Saturday, September 17, 2011
Getting in the harvest and putting up food
I didn't feel like writing much for the farm blog last weekend after Mary passed away. But it was a busy time, as we were getting ready for a class visit while also deep in fall harvesting and putting up of food.
The class, Agroecology, came by on Monday and spent a good couple hours on an in-depth farm tour. I has set up a tomato canning demonstration for them, but we ran out of time.
The tomatoes canned up just fine, all the same. I took some into college on Thursday, along with other products such as yarn and pesto and pork chops, to show the students and give out in class.
Next on the harvest list would be more apples, but that had to wait for this morning.
It's been an exceptionally good year for apples, and we have departed from our usual practice of making just a few packages of apple sauce/pie filling because of the failure of the blueberry crop at our friend's farm. Lacking our usual twenty or thirty pounds of blueberries, we needed more of some other kind of pie stock to see us through the winter and so the apples have come in handy.
It's always been my intention to get our apple trees all pruned and in shape for the long haul -- they're terribly overgrown, having seen no pruning in thirty or more years -- but that's a slow business. I was pleased that with no help from us this year they produced some very nice apples.
I had already picked a pretty good cart-load of Golden Delicious type apples and made those into apple sauce. Today's cart load were mostly of a different variety -- another of the many unknown kinds we have, something like a Cortland. They proved a superior pie apple, not turning brown and cooking down nicely.
I then took a tour of our apple trees, tasting and bringing in a few samples here and there. Deep in the woods I found a very pale yellow apple that was super-sweet, my favorite so far, but by the time I found it, all the best ones had fallen in the wind.
The next job was to bring in a few spuds, enough for a nice Sunday dinner of ham and mashed potato -- our pig came back from the butchers last Tuesday. Potatoes, like apples, have done well this year, despite the blight. Some of the spuds in our patch were blighted, but most were fine. I'll wait for a hard frost to do the main harvest, and sort them very carefully and we should still get our target two hundred or so pounds.

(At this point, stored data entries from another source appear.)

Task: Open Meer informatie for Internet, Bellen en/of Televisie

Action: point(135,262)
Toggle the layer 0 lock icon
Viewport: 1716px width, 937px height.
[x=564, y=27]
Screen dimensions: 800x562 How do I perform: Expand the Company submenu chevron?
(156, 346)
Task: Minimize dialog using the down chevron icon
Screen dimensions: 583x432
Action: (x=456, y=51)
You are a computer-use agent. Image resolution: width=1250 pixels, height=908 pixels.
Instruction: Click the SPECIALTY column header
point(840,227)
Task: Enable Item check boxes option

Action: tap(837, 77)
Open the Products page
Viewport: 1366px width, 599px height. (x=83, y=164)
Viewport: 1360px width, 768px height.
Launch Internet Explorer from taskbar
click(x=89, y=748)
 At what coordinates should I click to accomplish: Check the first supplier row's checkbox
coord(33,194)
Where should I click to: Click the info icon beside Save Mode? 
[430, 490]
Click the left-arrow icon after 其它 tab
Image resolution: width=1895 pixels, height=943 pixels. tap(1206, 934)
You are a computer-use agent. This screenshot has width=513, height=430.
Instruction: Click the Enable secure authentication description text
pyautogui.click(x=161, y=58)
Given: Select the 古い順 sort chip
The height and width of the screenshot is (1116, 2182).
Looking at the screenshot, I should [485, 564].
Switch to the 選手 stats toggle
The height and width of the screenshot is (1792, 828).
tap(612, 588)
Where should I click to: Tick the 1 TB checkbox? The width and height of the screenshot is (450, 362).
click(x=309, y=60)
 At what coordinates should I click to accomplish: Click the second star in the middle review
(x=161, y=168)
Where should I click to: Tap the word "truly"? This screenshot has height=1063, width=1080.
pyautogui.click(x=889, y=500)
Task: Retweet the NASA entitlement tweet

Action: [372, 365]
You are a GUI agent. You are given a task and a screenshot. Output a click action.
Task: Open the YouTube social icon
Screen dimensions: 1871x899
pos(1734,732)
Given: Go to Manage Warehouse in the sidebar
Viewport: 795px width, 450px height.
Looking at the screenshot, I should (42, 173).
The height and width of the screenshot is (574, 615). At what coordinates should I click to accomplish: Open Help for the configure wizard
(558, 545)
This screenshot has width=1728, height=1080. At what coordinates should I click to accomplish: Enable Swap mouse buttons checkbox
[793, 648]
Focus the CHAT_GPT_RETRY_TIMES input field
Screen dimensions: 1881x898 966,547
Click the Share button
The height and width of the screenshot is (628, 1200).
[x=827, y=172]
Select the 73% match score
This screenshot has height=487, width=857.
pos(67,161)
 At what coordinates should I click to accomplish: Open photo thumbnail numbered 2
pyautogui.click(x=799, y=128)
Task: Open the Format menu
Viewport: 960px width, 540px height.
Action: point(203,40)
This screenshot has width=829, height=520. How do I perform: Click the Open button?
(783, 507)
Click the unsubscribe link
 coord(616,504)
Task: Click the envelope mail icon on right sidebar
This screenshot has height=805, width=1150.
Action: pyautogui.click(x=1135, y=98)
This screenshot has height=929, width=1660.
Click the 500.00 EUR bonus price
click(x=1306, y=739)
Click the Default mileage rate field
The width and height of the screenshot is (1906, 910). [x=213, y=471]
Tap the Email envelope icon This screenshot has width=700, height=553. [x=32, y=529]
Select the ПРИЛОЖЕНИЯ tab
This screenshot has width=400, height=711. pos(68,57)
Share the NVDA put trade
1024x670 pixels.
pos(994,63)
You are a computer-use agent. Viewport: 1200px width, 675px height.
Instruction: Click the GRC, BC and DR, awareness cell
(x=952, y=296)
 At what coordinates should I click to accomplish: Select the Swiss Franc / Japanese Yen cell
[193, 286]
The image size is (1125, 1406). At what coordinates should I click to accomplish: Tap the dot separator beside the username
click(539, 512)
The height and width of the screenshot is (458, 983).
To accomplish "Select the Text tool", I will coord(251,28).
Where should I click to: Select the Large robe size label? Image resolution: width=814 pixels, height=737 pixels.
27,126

Aimee came home with the shopping just as I was finishing this very pleasant activity, and so there was a small bustle of work as we brought in the food and some animal feed, then Aimee turned her attention to the basil crop. She'd been shopping for bulk olive oil, parmesan cheese, and nuts, all for pesto. The next thing was to pick the necessary basil. This had needed to be covered last night for fear of a frost, while a more certain frost is forecast for tonight, so today was the very last day to do this job without the fuss of keeping plucked basil plants in water.
For a while now she's been sitting on the porch, listening to "Science Friday" on the Internet, plucking basil.
All very domestic here at the farm this weekend.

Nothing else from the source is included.